FRIDAY THE 13TH PART VIII: JASON TAKES MANHATTAN
Jason does hit up Manhattan, at least in one scene, but fans were disappointed when this excitingly titled slasher sequel delivered a bunch of kills on a boat and then subbed in Vancouver for New York City at every possible moment.
What to Watch Instead: THE NEW YORK RIPPER (1982)
Those looking for a slasher wreaking havoc in the Big Apple should look no further. While Lucio Fulci’s THE NEW YORK RIPPER is a much grimmer movie than your average FRIDAY THE 13TH entry, all the exteriors of this Italian production were actually shot on location. If you’re looking for another murderous exploration of the New York of yesteryear that will make you want to take a shower, MANIAC is a good companion piece for this one.
DON’T ANSWER THE PHONE!
This 1980 slasher does feature a killer calling into a radio psychologist in NEW YEAR’S EVIL style, but only one kill explicitly features a phone. The rest of the horror stems from sweaty grindhouse atrocities that don’t live up to the fun promised by the title.

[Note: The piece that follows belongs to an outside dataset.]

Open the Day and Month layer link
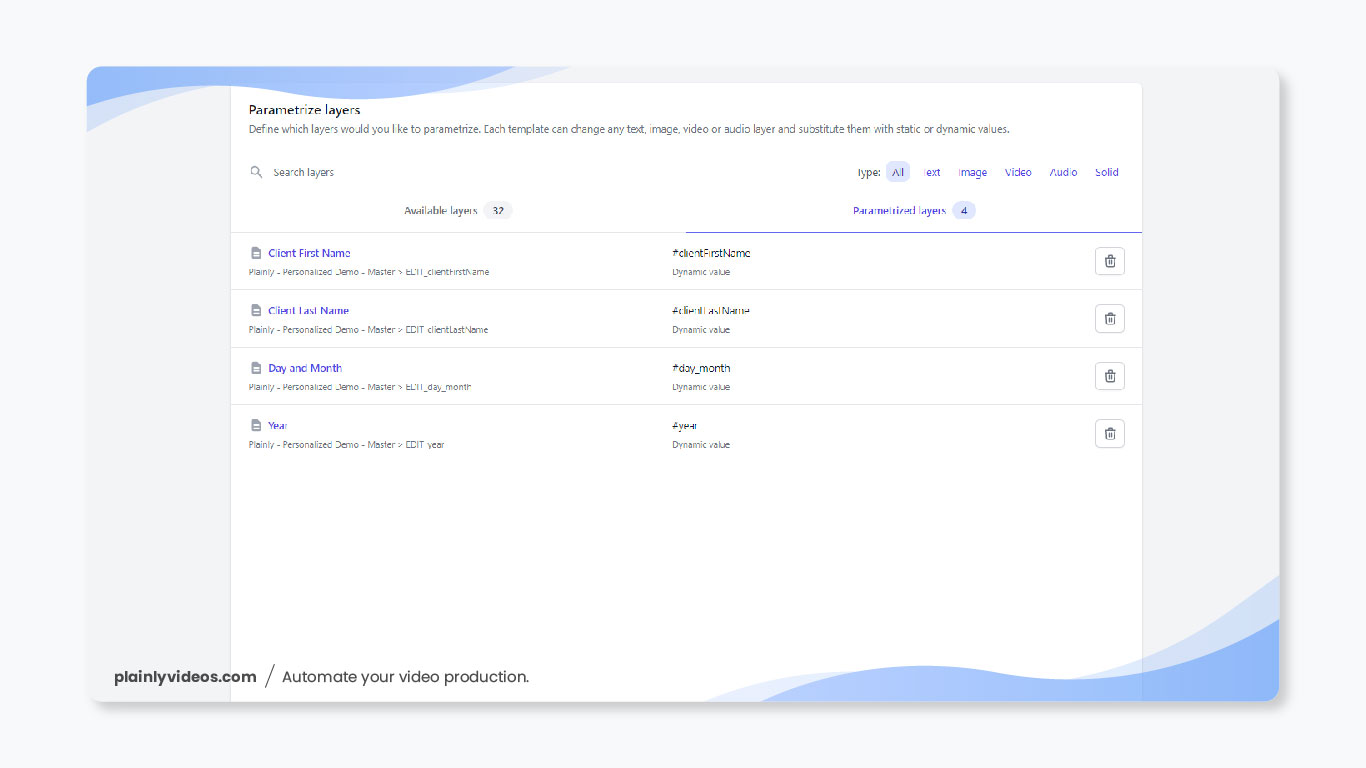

What to Watch Instead: PHONE (2002)
This South Korean flick fits right into the “evil technology” vein of J-horror at the time, including films like ONE MISSED CALL and RING. This one is actually about a cursed phone number, which one journalist accidentally acquires after she changes her number. It’s definitely worth a look if you’re looking to expand your import watchlist.

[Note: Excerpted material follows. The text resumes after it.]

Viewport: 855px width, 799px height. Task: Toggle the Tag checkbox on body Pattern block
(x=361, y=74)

HALLOWEEN III: SEASON OF THE WITCH
Now, SEASON OF THE WITCH was neither a HALLOWEEN movie nor a witch movie, but it’s a shame that that awesome title sat there wasted for decades. It really deserved better.

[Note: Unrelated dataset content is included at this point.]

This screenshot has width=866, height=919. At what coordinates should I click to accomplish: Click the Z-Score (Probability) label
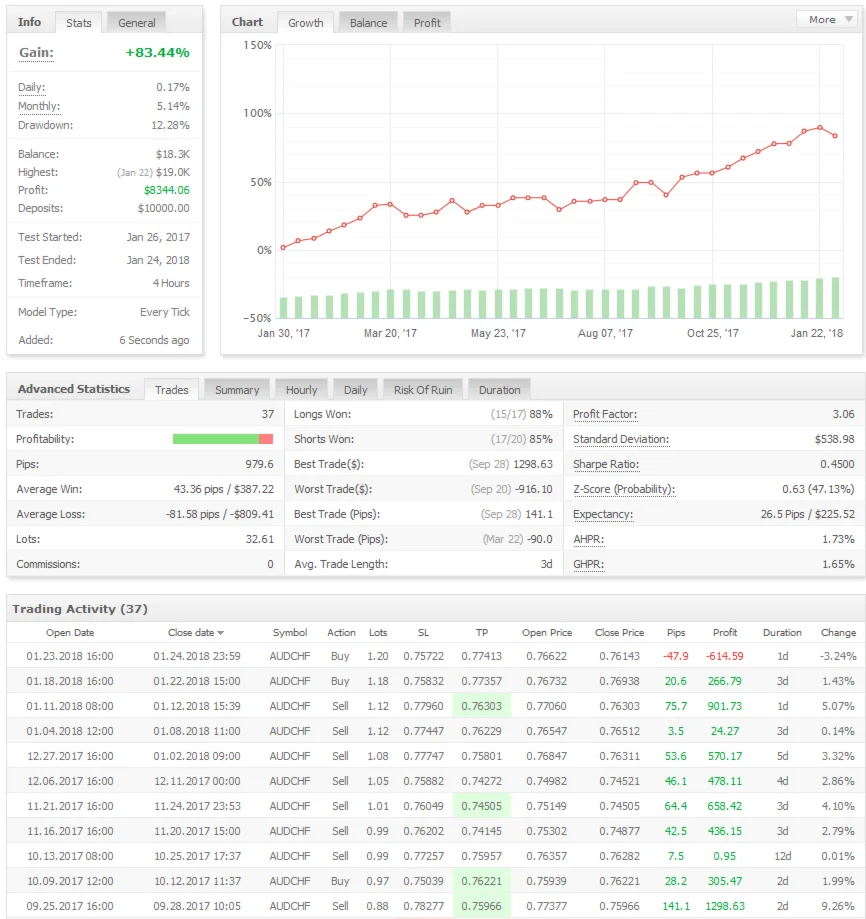pyautogui.click(x=623, y=489)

What to Watch Instead: BLACK SUNDAY (1960)
Barbara Steele in a witch movie? Sign me up! This Mario Bava classic was based on the Russian short story “Viy,” and revolves around a witch who was horribly murdered and returns two centuries later to seek her revenge.
This 1989 direct-to-video slasher is another grotesque misnomer. Instead of killing camping teens on the moon (How? Why? Who cares? It would’ve been awesome!), our slasher makes the mundane choice to attack a camp in the woods. Gee, where have I heard that one before?
What to Watch Instead: TITAN FIND (1985)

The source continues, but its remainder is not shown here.